━━━ Extracted text ━━━
Cost reduction

Cost reduction

A number of techniques are widely used as a means of attempting to achieve cost reduction, particularly in manufacturing organisations.

Standardisation of materials and components

This relates to a policy of reducing, so far as is possible, the range and variety of materials and components purchased by the manufacturer and of components produced. If the manufacturer is producing a number of models of the product, it is often possible for one component to be used throughout the range. For example, where there is a series of car models it may be possible to use one type of door handle on all models.

The advantages of such a policy are:

(i)the manufacturer can buy, or make, large quantities, gaining the benefit of reduced unit cost

(ii)having proved the efficiency of a material or component, the manufacturer knows that the quality and content will not change

(iii)because of the reduction in variety, inventory control will be easier

(iv)better service can be provided to customers in the provision of spare parts

(v)less time will be needed to train operatives who handle the component.

The possible disadvantages are:

(i)if there is only one supplier of the material or component, the manufacturer will be at risk if supplies are interrupted

(ii)there may be restrictions on the design of a new model if the manufacturer wishes to continue the policy for economic reasons

(iii)for the same motive, a standard component may be used in one model when it would be better technically if a special component was used.

As an example, many of the major car manufacturers now design vehicles in such a way as to ensure that as many components as possible are common to as wide a range of models as possible.

Standardisation of product

This refers to the production of articles to the same standard, or a range of products each of which is standardised.
━━━ Collected data ━━━
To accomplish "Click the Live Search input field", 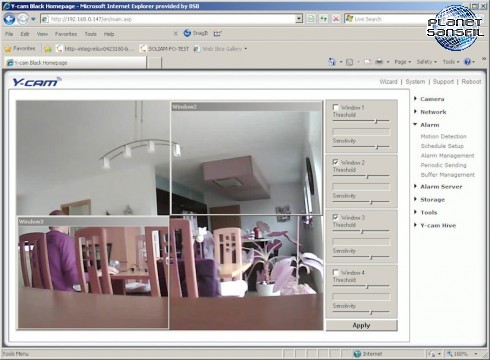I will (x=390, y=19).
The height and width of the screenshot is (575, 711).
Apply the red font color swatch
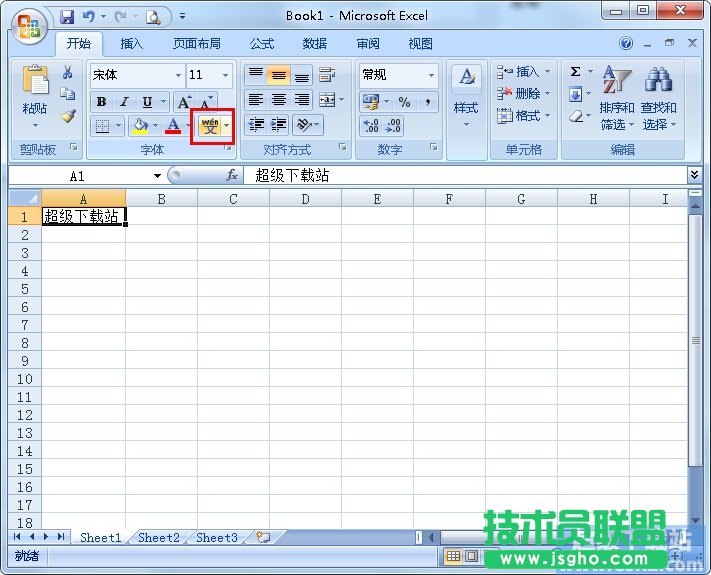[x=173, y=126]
━━━
Tasks for this exercise
a. Answer these questions from the cost reduction text:
(i) What car part does it give as an example of one component used on all models in a series?
(ii) Why will inventory control be easier under a policy of standardising materials and components?
(iii) What risk does the manufacturer face if there is only one supplier of a material or component?
b. Go on with the cost reduction text, starting right after its last sentence.

Solved problems
a.
(i) One type of door handle.
(ii) Because of the reduction in variety.
(iii) The manufacturer will be at risk if supplies are interrupted.

b.
The advantages are as follows:

(i)the manufacturer derives the benefit of long runs of production with reduced unit cost

(ii)tooling is simpler because it is geared to one method of production

(iii)because of the uniformity of the production method, mechanisation can be extensive

(iv)the consequent buying of large amounts of the same materials and parts results in a reduction of unit cost

(v)production management is simpler, being confined to standard processes

(vi)less training of operatives is required because the processes do not change

(vii)there are fewer demands on the design staff

(viii)inspection costs are low

(ix)customers know they are buying a proven product and that the quality will not change.

A range of products may be basically standardised but with minor differences between models. Again, using the car industry as an example,a particular model of a car may be available in, say, 20 different colours - but apart from this all of the cars are identical.

The policy can produce disadvantages, such as the following:

(i)The manufacturer may feel safe in doing what he knows best and may become complacent about the success of the product, so that when the product faces new competition or the public becomes disloyal, he is too slow to recognise it.

(ii)If the product has to be altered because of the above circumstances, then equipment, technical knowledge and managerial experience may be too fixed to adapt successfully.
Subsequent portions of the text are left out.